§ What is asked
Continue the passage about Perry's blues career from the point where it stops.

§ Supplied text

----------------

He has since written songs that have been recorded by Denise LaSalle (“If You Can’t Handle It, I’ll Get You Some Help”) and his good friend Johnny Copeland (“Every Dog Gotta Have His Day”). He currently has two bluesy albums out on his own TSOT label, “Brand New Man” and “Still Blue”, and is a fixture on Houston’s stellar night club circuit, playing his trademark “smooth blues”. Asked by LB to describe his sound, Perry answered as follows: “I think the blues is the way life is, however you’re living, if it ain’t good. You know a baby is crying and they can’t get their bottle, that’s the blues. It comes from way down deep inside. I think it comes from the spiritual. That’s the foundation of it, that sound way back from Lightnin’ Hopkins and before. What I try to do lately is sing songs that might be blues but have positive lyrics. I don’t really like to do the ones saying ‘Baby you’re gone, I don’t want you no more.’ I like to say if the relationship went wrong, I was the reason. That’s where I think they classify me as a positive blues singer.”

----------------

§ Data rows
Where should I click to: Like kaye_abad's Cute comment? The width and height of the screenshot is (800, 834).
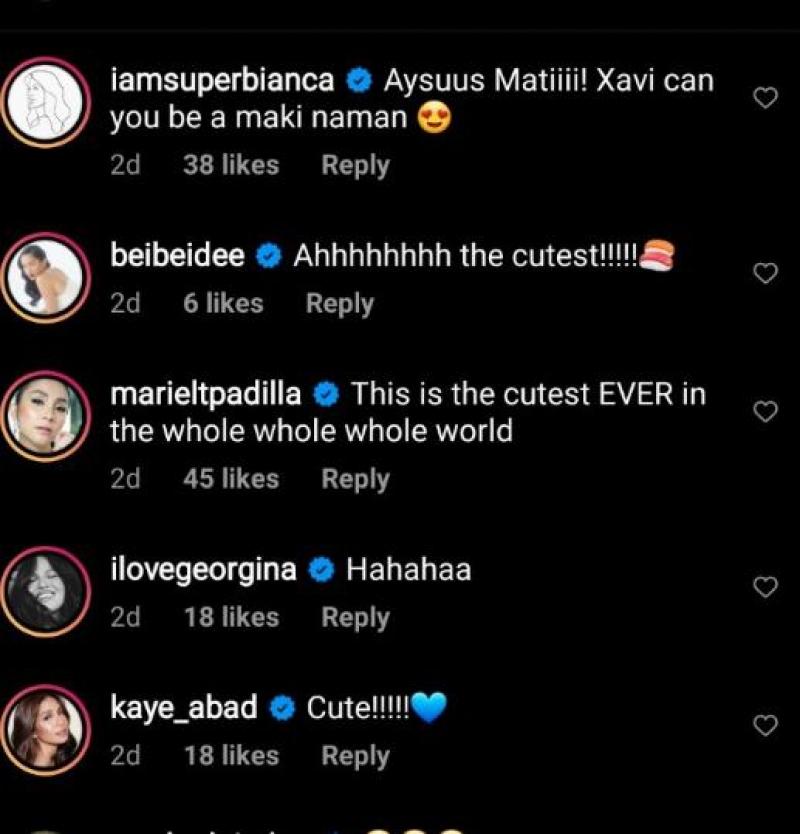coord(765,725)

----------------

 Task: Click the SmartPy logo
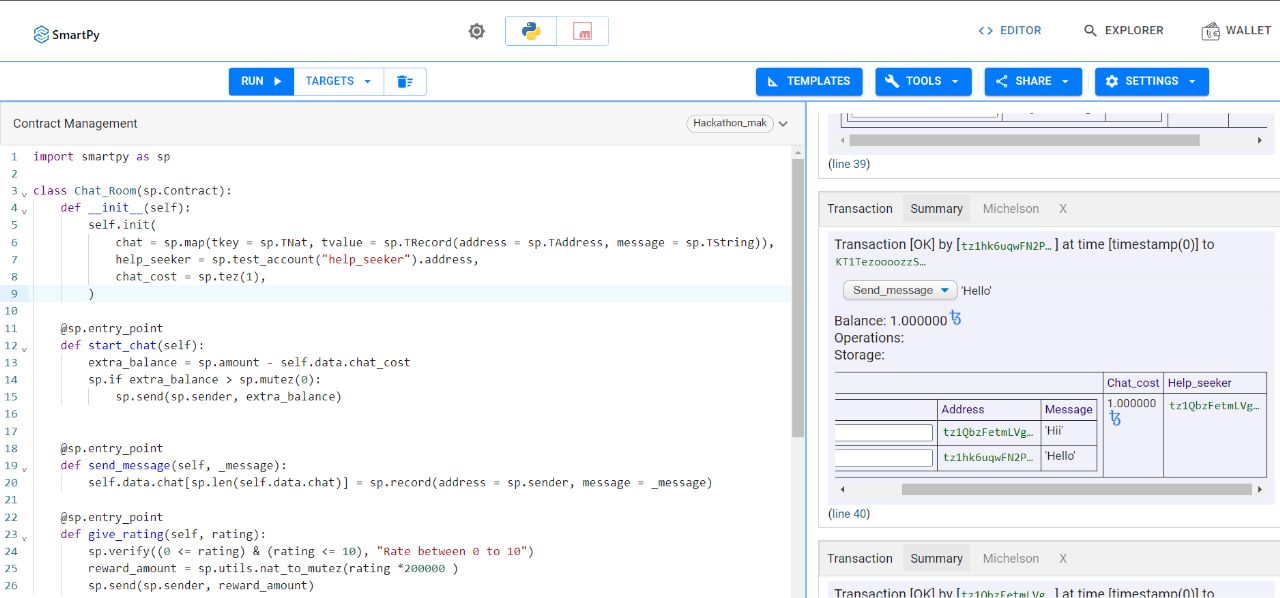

----------------

§ Response
Perry today is active on a Houston blues scene that is one of the world’s liveliest. He has two albums of new material on release, with another slated to come out in the summer of ’99. I can think of few musicians today who combine the talents of singer, songwriter, and arranger so ably as Oscar Perry, and just one spin of this silver disc should be enough for many a listener to come to the same conclusion.